You can see photos of the Harvey Girls and
learn more about their individual stories at the nearby New Mexico History
Museum, a brilliantly done hodgepodge of artifacts collected from New Mexico’s many
heroes and villains. From Billy the
Kid’s spurs to Kid Carson’s tobacco pouch to novelist D.H. Lawrence’s satchel, the
museum tells Santa Fe’s amazing 400-year history in a fun continuum, from its
days as the principal northern city in Mexico through the lively period of the
Old West and the Santa Fe Trail, to its invasion by hippies in the ‘60’s to its
emergence today as the third largest art market in the nation with more than
250 art galleries in a two square mile area.

▶ INFORMATION SUPPLIED:
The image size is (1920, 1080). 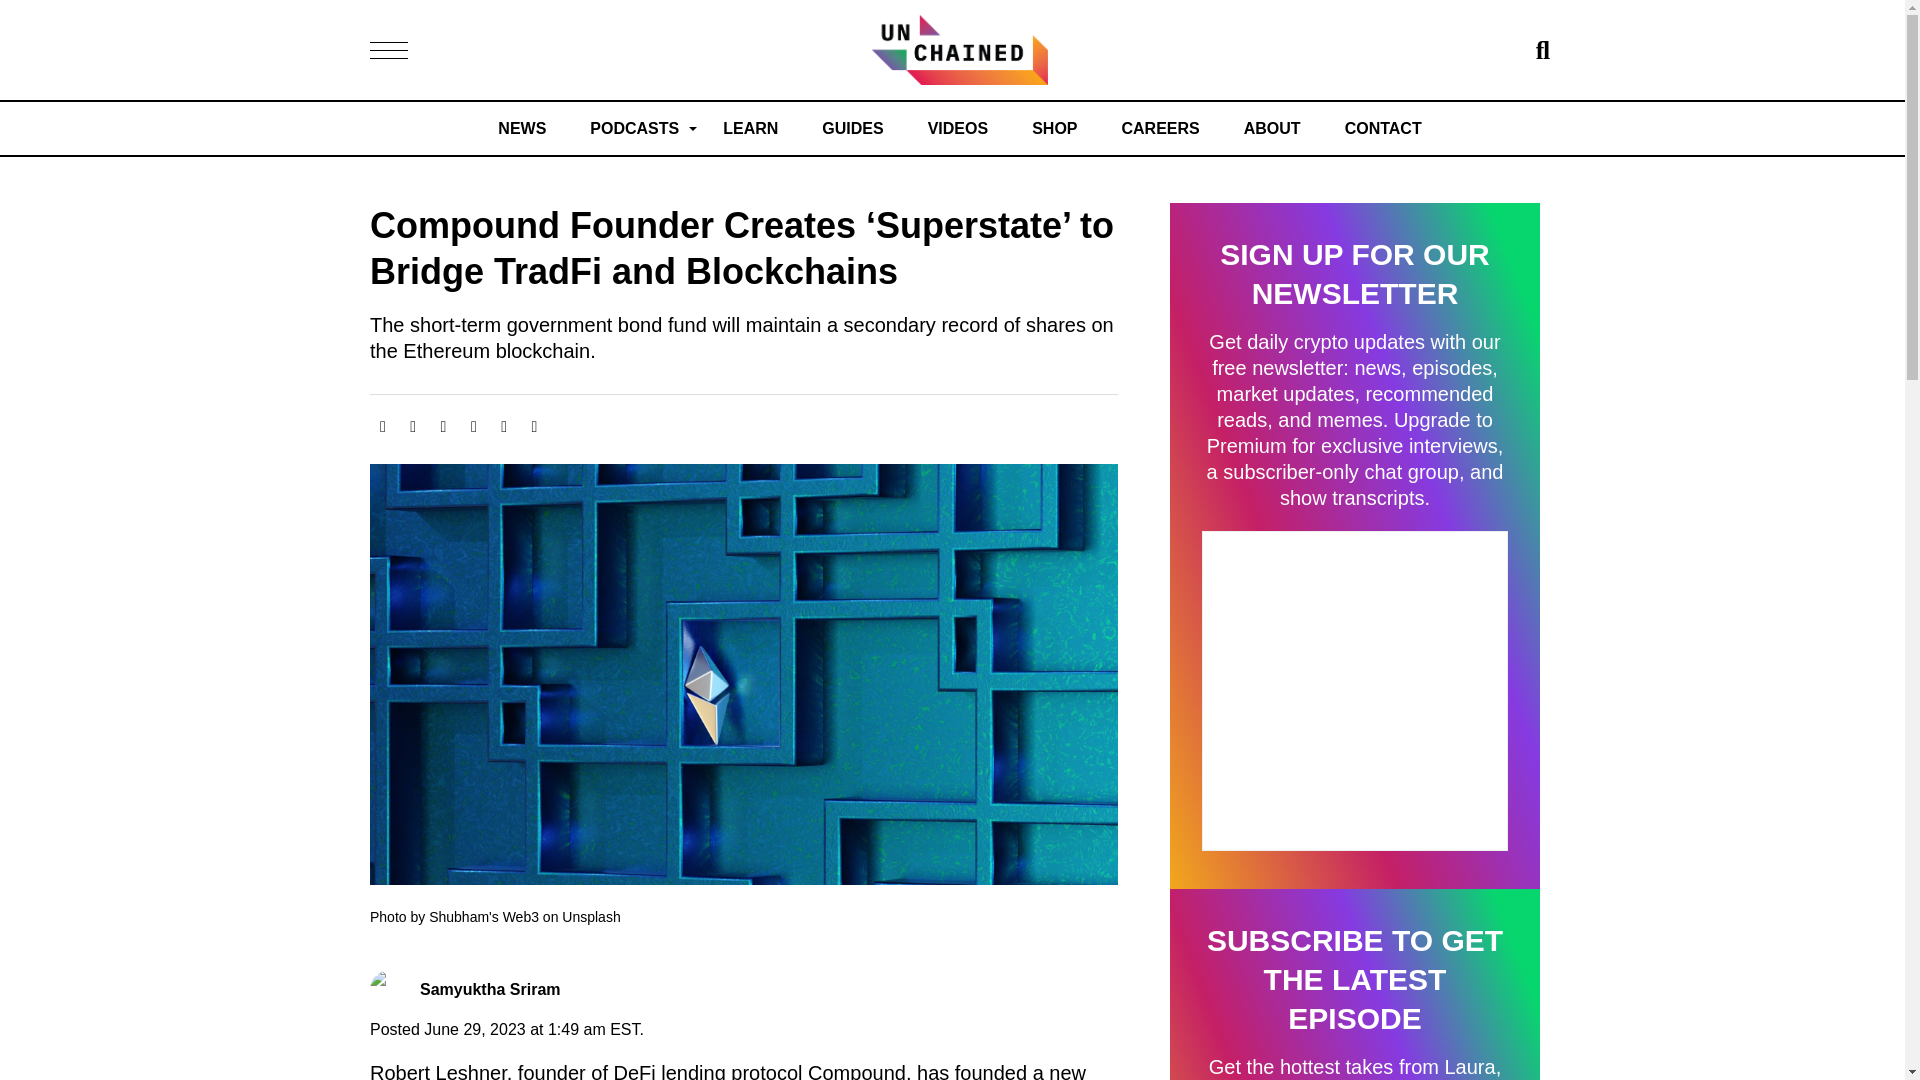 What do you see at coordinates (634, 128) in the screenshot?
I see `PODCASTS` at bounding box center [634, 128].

▶ TASKS TO COMPLETE:
A - Quote the Santa Fe museum passage word for word, from "You can see" up to and including "square mile area.".
B - According to the Santa Fe museum passage, how many art galleries does Santa Fe have within a two-square-mile area?

▶ SOLUTIONS PER TASK:
A -
You can see photos of the Harvey Girls and
learn more about their individual stories at the nearby New Mexico History
Museum, a brilliantly done hodgepodge of artifacts collected from New Mexico’s many
heroes and villains. From Billy the
Kid’s spurs to Kid Carson’s tobacco pouch to novelist D.H. Lawrence’s satchel, the
museum tells Santa Fe’s amazing 400-year history in a fun continuum, from its
days as the principal northern city in Mexico through the lively period of the
Old West and the Santa Fe Trail, to its invasion by hippies in the ‘60’s to its
emergence today as the third largest art market in the nation with more than
250 art galleries in a two square mile area.

B - More than 250